- _What the exercise asks_
Render the rows from the beginning through the line containing "center [581, 433]." as a numbered list, skipping any blank lines.

>> begin The input

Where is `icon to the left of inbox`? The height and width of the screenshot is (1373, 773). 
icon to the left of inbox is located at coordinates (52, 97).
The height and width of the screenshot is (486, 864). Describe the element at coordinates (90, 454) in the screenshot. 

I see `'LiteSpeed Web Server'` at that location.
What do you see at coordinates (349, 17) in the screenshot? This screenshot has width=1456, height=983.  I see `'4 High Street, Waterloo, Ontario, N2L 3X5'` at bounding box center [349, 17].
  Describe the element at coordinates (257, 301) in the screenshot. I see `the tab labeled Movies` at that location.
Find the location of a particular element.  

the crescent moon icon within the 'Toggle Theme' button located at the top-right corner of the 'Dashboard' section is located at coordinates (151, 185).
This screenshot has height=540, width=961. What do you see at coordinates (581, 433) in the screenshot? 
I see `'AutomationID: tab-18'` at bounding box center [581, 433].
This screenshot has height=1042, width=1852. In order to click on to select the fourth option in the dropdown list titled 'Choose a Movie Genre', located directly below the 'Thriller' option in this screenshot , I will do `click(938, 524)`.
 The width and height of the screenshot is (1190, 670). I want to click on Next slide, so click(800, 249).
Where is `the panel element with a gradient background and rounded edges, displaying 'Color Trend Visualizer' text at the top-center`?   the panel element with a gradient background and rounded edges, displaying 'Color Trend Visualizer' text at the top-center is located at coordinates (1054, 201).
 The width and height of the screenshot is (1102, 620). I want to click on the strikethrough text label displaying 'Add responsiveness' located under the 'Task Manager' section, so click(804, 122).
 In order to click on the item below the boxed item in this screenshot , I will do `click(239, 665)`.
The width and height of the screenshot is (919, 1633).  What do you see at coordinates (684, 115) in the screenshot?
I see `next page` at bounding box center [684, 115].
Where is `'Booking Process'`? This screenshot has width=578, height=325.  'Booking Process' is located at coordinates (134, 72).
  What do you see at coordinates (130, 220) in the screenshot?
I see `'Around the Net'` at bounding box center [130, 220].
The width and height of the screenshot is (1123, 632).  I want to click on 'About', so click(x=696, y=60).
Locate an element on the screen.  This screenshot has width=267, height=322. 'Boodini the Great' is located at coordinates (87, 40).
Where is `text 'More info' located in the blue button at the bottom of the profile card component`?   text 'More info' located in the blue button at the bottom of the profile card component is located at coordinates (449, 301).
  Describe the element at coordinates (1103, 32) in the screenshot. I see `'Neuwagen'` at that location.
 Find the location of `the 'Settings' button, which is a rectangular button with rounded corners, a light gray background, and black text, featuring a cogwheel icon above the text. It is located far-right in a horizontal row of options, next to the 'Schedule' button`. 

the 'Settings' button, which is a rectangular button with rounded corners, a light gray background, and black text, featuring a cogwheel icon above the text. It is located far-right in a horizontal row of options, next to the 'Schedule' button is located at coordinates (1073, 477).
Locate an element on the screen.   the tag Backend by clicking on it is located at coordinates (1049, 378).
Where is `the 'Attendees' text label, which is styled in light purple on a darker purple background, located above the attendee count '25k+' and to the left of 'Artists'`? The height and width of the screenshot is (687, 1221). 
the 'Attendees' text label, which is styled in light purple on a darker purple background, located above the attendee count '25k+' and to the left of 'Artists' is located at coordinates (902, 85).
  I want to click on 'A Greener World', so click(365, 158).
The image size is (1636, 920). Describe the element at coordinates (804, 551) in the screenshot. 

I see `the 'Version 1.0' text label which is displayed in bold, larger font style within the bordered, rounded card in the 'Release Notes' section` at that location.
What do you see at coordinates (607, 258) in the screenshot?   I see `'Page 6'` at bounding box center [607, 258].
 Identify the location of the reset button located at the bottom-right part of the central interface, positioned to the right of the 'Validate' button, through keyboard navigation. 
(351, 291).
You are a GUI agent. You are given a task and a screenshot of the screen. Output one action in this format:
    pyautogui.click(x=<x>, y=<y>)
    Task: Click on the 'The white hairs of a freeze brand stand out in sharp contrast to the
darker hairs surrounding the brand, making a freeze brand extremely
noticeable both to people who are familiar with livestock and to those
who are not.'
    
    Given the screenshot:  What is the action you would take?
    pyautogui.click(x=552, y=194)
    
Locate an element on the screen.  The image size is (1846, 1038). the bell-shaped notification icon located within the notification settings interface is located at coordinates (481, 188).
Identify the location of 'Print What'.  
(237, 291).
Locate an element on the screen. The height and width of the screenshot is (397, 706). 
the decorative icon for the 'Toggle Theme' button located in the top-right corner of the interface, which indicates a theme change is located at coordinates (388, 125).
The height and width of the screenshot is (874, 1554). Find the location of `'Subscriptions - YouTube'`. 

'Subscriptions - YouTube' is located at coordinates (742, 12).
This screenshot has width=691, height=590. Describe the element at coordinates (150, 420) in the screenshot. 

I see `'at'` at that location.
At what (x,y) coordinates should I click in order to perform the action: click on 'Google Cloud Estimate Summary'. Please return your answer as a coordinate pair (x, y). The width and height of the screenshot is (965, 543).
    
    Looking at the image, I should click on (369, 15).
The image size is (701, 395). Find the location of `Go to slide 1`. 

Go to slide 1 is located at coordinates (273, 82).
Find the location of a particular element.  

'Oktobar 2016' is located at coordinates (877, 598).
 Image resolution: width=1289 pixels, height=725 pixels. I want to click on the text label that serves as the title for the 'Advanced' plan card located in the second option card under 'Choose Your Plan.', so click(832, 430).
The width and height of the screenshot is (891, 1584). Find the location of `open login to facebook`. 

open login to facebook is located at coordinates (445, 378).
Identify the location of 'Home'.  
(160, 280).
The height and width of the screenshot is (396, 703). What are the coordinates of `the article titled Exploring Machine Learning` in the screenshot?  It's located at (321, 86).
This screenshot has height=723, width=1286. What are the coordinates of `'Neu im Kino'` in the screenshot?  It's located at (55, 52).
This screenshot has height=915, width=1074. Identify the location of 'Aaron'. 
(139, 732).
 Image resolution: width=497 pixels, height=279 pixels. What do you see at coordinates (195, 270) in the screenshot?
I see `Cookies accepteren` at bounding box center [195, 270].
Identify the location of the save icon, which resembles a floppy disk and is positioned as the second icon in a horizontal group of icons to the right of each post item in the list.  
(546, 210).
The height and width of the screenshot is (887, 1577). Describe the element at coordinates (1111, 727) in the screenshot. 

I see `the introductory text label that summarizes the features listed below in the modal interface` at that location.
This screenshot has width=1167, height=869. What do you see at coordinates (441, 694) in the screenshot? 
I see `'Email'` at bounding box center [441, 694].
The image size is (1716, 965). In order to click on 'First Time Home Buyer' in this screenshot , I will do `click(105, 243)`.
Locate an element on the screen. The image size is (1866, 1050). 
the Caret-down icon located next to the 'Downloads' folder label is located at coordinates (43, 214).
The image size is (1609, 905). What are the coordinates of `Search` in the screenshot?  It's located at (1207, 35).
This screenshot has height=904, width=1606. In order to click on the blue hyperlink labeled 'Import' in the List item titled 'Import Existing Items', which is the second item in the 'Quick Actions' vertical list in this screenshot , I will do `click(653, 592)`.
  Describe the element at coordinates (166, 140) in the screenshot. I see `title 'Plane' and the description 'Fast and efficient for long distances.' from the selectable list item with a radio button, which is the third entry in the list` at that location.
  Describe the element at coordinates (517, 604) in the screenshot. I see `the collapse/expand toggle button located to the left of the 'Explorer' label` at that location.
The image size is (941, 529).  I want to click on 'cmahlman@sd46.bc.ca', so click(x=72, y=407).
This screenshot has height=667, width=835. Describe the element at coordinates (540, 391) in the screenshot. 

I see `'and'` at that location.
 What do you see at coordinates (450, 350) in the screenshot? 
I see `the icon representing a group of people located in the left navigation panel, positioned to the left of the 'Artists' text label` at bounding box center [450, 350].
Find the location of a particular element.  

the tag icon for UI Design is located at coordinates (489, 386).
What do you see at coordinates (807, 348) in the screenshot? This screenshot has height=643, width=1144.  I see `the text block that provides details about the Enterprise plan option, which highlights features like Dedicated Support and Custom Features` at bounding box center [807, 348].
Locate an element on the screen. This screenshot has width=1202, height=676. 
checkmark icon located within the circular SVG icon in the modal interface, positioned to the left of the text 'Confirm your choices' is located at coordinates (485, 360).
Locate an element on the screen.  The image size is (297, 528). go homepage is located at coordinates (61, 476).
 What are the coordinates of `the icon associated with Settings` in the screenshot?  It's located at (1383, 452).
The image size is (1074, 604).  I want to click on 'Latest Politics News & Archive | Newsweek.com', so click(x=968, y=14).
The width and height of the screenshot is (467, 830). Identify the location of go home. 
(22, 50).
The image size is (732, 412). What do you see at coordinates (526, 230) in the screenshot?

>> end The input

- _The result_
1. Where is `icon to the left of inbox`? The height and width of the screenshot is (1373, 773). 
2. icon to the left of inbox is located at coordinates (52, 97).
3. The height and width of the screenshot is (486, 864). Describe the element at coordinates (90, 454) in the screenshot. 
4. I see `'LiteSpeed Web Server'` at that location.
5. What do you see at coordinates (349, 17) in the screenshot? This screenshot has width=1456, height=983.  I see `'4 High Street, Waterloo, Ontario, N2L 3X5'` at bounding box center [349, 17].
6.   Describe the element at coordinates (257, 301) in the screenshot. I see `the tab labeled Movies` at that location.
7. Find the location of a particular element.  
8. the crescent moon icon within the 'Toggle Theme' button located at the top-right corner of the 'Dashboard' section is located at coordinates (151, 185).
9. This screenshot has height=540, width=961. What do you see at coordinates (581, 433) in the screenshot? 
10. I see `'AutomationID: tab-18'` at bounding box center [581, 433].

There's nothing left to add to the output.